Поднявшись во весь рост, закусив зубами свисток, Цыганов громко свистит и бежит вперед, по косогору, вперед, вниз, к броду через неизвестный ручей, за которым лежит знакомое ему еще только по названию село Загребля.
1944
Вадим КожевниковНА БЕРЕГУ ЧЕРНОГО МОРЯ
Рис. Г. Калиновского
На каменном спуске севастопольского Приморского бульвара, у самого зеленого моря, опустив в воду босые натруженные, уставшие ноги, сидел запыленный боец. На разостланной шинели его — автомат, пустые расстрелянные диски. Трудно сказать, сколько лет этому солдату: брови его седы от пыли, лицо в морщинах.
Небо над городом еще черно от нерастаявшей тучи дыма — дыхание недавней битвы. У причалов пристаней полузатопленные, пробитые снарядами суда, на которых враг искал спасения в море. Возле причалов лежат трупы немцев, и головы их в воде, и кажется, что они обезглавлены самой черноморской волной.
Но солдат не смотрит на изрешеченные посудины, не смотрит на вражеские трупы, взор его устремлен в море, словно что-то необыкновенное видит он в его глубине.
— Отдыхаете?
Боец повернулся и тихо сказал:
— Садитесь. Вот, знаете, о чем я сейчас думаю… Пришел я сейчас к самому краешку нашей земли. А позади меня — огромное пространство, и все это пространство я со своей ротой с боями прошел. И были у нас такие крайности в боях, я так полагал, что выше сделанного человеческим силам совершать больше невозможно. То, что Сталинград отбили, навсегда меркой солдатского духа будет. На всю историю оставит измерение. Я человек спокойный, воевал вдумчиво и с оглядкой, а вот на Сталинградском тракторном здании, вроде конторы было, так мы в нем с немцами дрались без календаря — то мы на верхнем этаже сутки, то они.
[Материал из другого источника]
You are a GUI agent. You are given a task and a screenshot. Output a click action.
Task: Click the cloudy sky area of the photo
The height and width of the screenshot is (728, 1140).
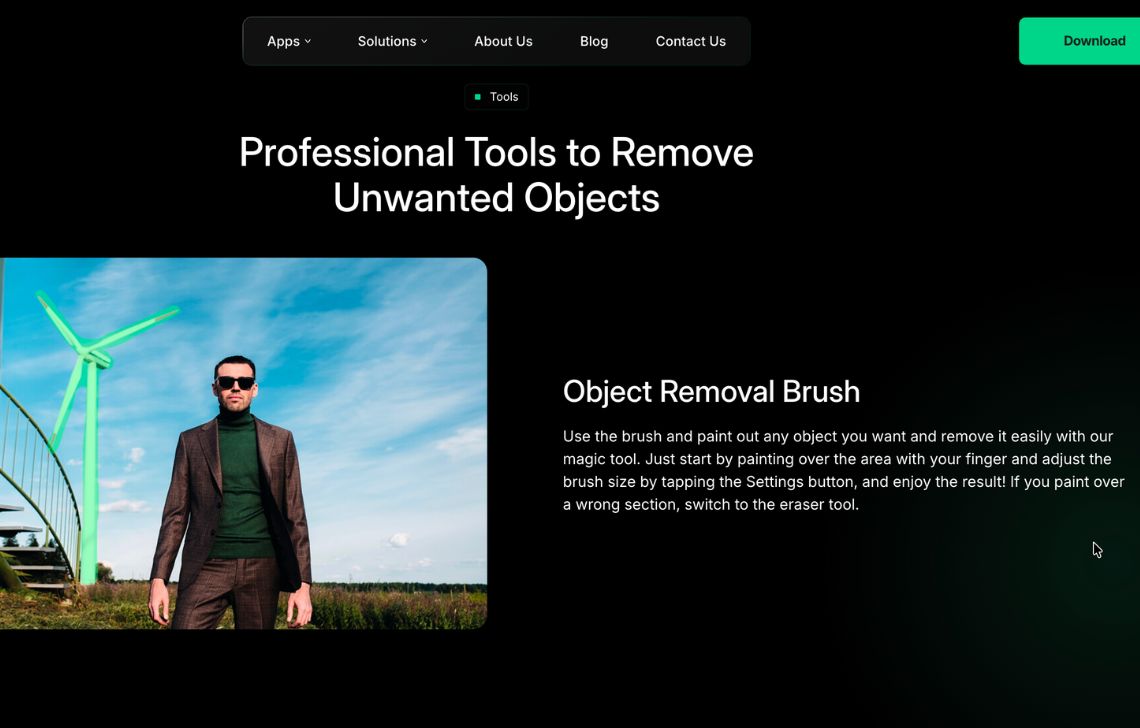point(380,340)
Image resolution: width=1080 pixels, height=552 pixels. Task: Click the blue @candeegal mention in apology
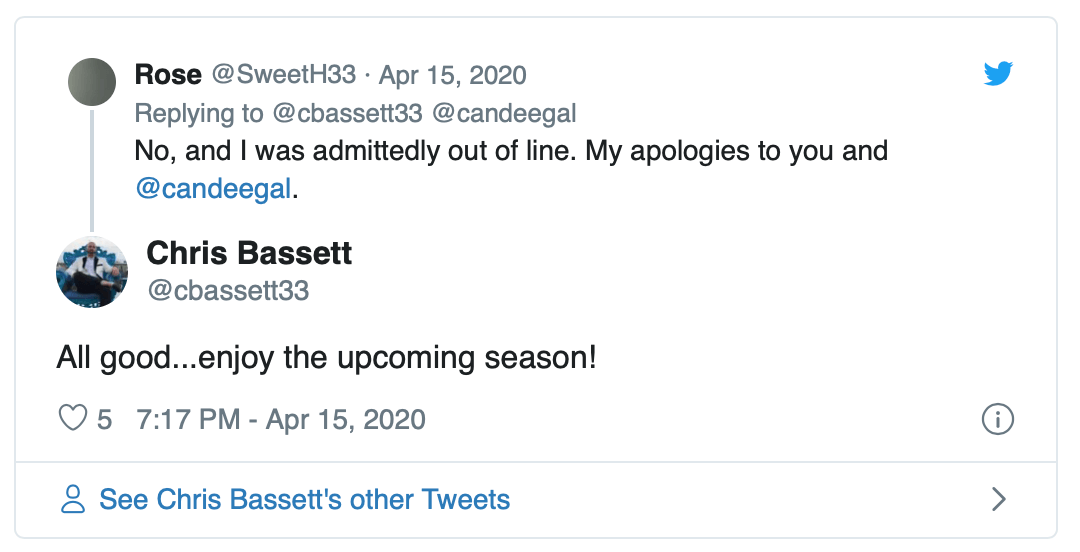click(x=213, y=189)
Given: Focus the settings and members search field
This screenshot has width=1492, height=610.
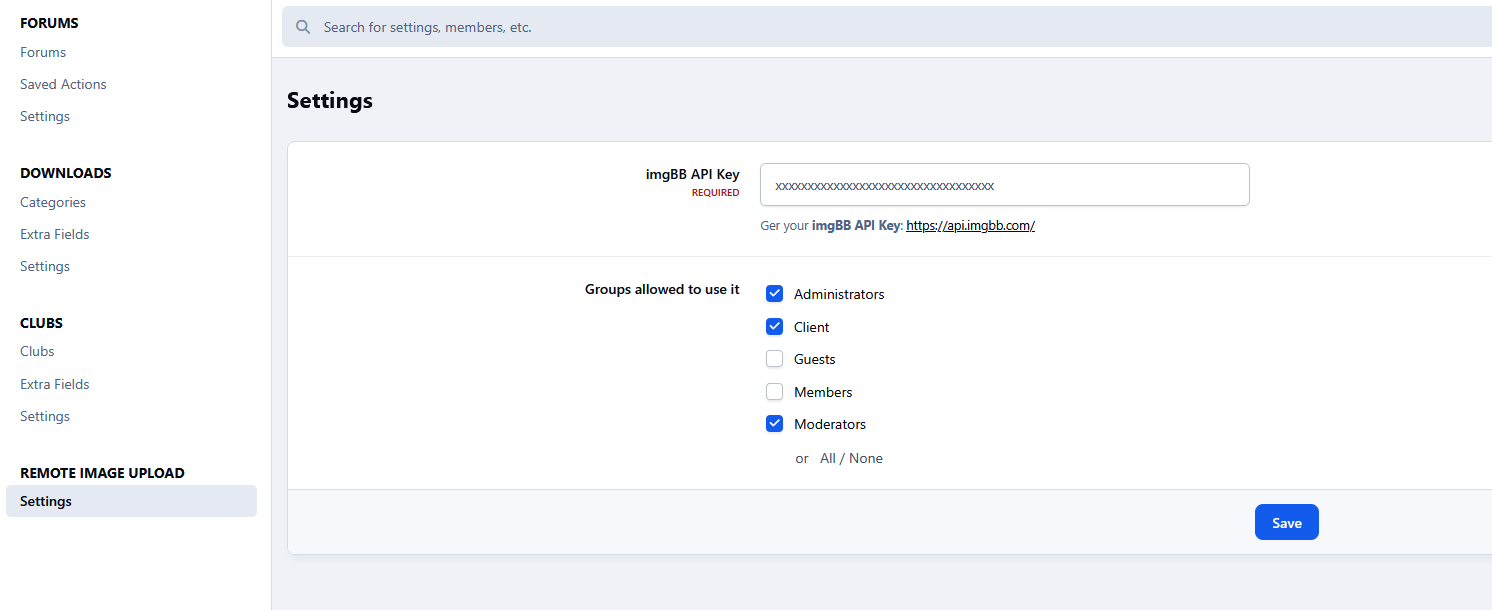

Только когда бои смолкли и наступила в городе тишина, вышли мы на вольный воздух, взглянули на разбитые камни города и вот вдруг эту тишину почувствовали. Только тогда дошло, что мы пережили, что сделали, против какой страшной силы выстояли. От тишины эта до нас дошло.
Вот и сейчас от этой тишины я словно заново бой переживаю сегодняшний. Я вас, верно, разговором задерживаю, а рассказать хочется… Закурите трофейную. Верно, табак у них дрянь, копоть во рту одна… Так если время вам позволяет, я еще доложу. Пришли мы к Сивашу. Это такое море, гнилое и ядовитое. Его вода, словно кислотой, обувь ест. Очень скверная, извините за грубое слово, вода. Не стынет она, как прочие воды, не мерзнет зимой, все без льда, ну яд, словом, и мороз не берет ее. По этой проклятой воде мы вброд под огнем шли в атаку. Тело болело в холоде ну хуже, чем от ранения, а шли под огнем, и кто раненый был — тоже шел, знал: упадет — добьет вода, и только на берегу позволял себе упасть или помереть.